I was dismayed this morning to see cones along the street
where I had parked last night—blue cones and “No Parking Today” signs that were
not there last night and that meant, among other things, that I would not be
spending the next half hour in leisure mode, catching up on the Moby Dick Big Read. Someone had put the signs up after midnight, for no good reason (a travel
show was being installed in a nearby building). A few of my fellow-parkers got
belligerent and refused to move. I am not nearly as disgruntled as I might have been, because
I drove off and found a spot on the Monday-Thursday side of a 9:30-11 block,
squeezing between a car with a deadly tow hook sticking out the back and a
shrouded motorcycle, which I found a bit more forgiving than a car, without actually knocking it over.
On my own street, which has meters, there was no parking
because of a film shoot. Alternate-side parkers hate film shoots. Sharply dressed people (extras?) lingered at the corner, near a building that had been redesignated the Office of the Attorney General. Production assistants were all over the place. One of them was giving away miniature pastries to distract people as she encouraged them to take a different route to school or work. A cop directed a traffic jam while simultaneously munching. I could not help but notice that, for a street with no parking, there were an
awful lot of dusty-looking beat-up cars lining the curb. I looked inside the
cars. On the dashboard of each car was a printed form that said “Picture Car,”
and gave a name and contact number. I asked one of the production assistants about the cars, and he confirmed that they were
late-eighties models—old Hondas and Toyotas and an ancient Cadillac—parked
there for the film set. (The film was “The Wolf of Wall Street.”)

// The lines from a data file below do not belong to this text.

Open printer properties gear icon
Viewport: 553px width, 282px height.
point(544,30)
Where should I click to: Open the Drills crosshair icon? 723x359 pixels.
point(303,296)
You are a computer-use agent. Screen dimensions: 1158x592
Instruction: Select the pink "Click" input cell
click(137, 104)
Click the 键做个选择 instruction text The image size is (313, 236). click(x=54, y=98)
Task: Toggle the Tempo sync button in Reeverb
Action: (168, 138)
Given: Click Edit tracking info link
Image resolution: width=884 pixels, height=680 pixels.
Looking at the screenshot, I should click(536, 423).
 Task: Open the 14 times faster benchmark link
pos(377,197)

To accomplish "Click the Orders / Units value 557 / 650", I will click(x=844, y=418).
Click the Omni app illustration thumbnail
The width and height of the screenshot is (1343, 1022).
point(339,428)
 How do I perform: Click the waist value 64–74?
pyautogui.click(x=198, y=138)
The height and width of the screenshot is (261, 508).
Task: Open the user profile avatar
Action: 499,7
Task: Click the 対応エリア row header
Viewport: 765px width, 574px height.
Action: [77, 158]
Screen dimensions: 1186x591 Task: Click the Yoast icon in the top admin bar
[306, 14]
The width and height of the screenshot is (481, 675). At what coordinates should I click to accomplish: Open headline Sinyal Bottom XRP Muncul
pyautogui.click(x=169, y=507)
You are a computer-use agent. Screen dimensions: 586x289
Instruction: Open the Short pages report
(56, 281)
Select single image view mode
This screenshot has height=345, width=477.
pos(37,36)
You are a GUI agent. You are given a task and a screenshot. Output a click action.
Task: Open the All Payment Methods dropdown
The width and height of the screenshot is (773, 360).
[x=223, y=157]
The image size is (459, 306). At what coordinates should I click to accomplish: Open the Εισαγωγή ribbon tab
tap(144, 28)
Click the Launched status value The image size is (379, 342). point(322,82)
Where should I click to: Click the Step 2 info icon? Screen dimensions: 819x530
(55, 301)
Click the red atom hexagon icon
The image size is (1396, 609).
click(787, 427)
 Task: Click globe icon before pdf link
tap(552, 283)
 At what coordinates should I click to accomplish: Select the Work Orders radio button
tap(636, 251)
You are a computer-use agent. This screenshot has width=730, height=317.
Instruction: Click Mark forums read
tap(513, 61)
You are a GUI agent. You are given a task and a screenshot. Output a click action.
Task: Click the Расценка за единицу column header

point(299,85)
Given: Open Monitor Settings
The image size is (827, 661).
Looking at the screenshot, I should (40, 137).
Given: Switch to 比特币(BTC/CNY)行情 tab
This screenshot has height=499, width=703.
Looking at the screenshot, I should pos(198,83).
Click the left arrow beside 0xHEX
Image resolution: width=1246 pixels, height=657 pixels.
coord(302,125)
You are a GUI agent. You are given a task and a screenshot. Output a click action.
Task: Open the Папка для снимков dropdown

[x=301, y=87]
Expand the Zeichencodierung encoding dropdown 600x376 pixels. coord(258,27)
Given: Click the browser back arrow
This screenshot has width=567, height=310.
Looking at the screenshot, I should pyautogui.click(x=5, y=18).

These were not what you would call “vintage” cars, except in a certain anonymous,
nondescript way. Most of them were unoccupied, but in others people were seated behind the wheel, behaving like alternate-side parkers: one did a crossword puzzle,
another read, a woman talked on the phone, a man listened to music. Next to one of the cars, a brunette with a clipboard was making notes, and I stopped
and said, “I don’t want to interrupt you, but I wonder if could ask you
something.”
“What’s your question, I’ve got a lot on my plate,” she said.
I hadn’t yet
formulated the question, so I said “Never mind,” and let her go back to her
glamorous Hollywood job. She was not exactly a good-will ambassador for the film industry.
But here's the thing: I have a dusty-looking beat-up car that would not have looked out of
place among the Picture Cars, and I envied their owners. They were getting paid to park! I wanted to know how they got the gig. A friendly-looking
man was getting into the passenger side of his Picture Car, and I asked him,
“How do you get to park here?”
“You have to do a lot of spinning,” he said.
“Spinning?”
“Spinning.”
At home, I went straight to the laptop, found Creative Film Cars, and registered the Eclair. She has a lot of character—she ought to be in pictures. Before the money starts rolling in, I have to supply some photographs. Thanks to my friend NH for this stylish closeup of the dashboard.